**Description of the task**
Scan the data below and report how many lines include the word "agent". Nothing else is wanted.

[Collected data entries]
++++

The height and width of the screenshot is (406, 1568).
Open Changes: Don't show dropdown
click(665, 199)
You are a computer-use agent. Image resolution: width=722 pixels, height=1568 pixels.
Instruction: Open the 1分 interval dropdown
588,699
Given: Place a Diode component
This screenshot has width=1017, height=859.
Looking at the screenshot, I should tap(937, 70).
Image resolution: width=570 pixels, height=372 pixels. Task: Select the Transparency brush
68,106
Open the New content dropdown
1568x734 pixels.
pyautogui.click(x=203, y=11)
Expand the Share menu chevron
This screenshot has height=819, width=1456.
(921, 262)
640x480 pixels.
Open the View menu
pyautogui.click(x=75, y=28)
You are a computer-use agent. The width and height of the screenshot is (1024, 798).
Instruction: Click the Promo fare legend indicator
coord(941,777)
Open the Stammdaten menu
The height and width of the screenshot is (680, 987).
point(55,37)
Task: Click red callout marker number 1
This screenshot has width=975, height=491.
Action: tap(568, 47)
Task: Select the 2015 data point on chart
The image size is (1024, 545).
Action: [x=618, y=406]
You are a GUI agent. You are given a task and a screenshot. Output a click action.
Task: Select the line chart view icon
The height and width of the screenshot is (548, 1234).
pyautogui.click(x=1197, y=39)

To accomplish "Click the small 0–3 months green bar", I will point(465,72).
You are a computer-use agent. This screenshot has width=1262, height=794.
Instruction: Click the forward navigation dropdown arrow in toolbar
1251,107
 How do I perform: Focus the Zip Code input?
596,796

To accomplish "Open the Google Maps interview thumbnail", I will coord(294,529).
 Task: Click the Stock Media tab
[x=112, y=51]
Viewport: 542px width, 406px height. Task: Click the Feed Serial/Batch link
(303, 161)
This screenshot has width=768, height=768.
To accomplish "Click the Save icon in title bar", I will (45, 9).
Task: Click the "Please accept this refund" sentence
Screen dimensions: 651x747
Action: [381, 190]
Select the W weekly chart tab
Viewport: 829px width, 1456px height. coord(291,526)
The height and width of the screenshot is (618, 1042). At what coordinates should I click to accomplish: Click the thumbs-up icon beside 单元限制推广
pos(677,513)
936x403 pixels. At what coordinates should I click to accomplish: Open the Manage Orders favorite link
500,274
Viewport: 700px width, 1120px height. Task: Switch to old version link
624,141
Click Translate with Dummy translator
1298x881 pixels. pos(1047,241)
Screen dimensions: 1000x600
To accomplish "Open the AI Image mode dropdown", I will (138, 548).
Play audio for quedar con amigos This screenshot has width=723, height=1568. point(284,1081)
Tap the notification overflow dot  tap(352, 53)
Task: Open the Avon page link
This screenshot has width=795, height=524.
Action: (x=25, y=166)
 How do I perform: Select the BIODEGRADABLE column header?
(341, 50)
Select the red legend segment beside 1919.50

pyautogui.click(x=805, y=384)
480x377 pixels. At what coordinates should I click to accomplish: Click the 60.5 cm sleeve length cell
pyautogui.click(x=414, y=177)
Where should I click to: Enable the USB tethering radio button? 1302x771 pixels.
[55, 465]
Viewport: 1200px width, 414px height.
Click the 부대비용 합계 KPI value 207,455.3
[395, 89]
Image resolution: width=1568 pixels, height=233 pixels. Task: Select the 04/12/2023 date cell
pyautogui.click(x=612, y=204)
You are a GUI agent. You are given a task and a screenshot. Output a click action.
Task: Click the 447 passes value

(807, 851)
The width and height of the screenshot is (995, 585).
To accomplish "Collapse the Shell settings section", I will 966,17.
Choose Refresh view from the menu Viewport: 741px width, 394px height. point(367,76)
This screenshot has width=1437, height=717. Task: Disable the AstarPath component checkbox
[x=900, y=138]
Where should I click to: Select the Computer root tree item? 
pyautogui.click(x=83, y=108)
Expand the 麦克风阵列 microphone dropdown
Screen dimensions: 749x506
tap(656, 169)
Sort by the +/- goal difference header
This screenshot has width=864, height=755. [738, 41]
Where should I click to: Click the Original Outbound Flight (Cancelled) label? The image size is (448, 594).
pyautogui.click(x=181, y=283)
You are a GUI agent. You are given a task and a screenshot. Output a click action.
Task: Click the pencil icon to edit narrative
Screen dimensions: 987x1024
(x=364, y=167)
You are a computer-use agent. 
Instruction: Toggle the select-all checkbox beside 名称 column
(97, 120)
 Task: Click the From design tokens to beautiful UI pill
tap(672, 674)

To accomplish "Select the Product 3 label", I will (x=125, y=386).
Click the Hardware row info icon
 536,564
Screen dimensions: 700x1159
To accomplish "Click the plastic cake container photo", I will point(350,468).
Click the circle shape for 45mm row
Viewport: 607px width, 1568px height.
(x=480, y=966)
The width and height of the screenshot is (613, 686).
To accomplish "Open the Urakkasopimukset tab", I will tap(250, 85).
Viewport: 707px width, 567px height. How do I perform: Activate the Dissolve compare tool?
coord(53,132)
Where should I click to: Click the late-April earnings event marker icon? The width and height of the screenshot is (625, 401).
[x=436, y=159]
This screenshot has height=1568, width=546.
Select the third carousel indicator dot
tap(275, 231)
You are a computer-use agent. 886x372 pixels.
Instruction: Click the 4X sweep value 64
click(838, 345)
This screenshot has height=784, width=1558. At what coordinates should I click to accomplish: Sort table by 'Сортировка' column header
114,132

++++

**Answer space**
8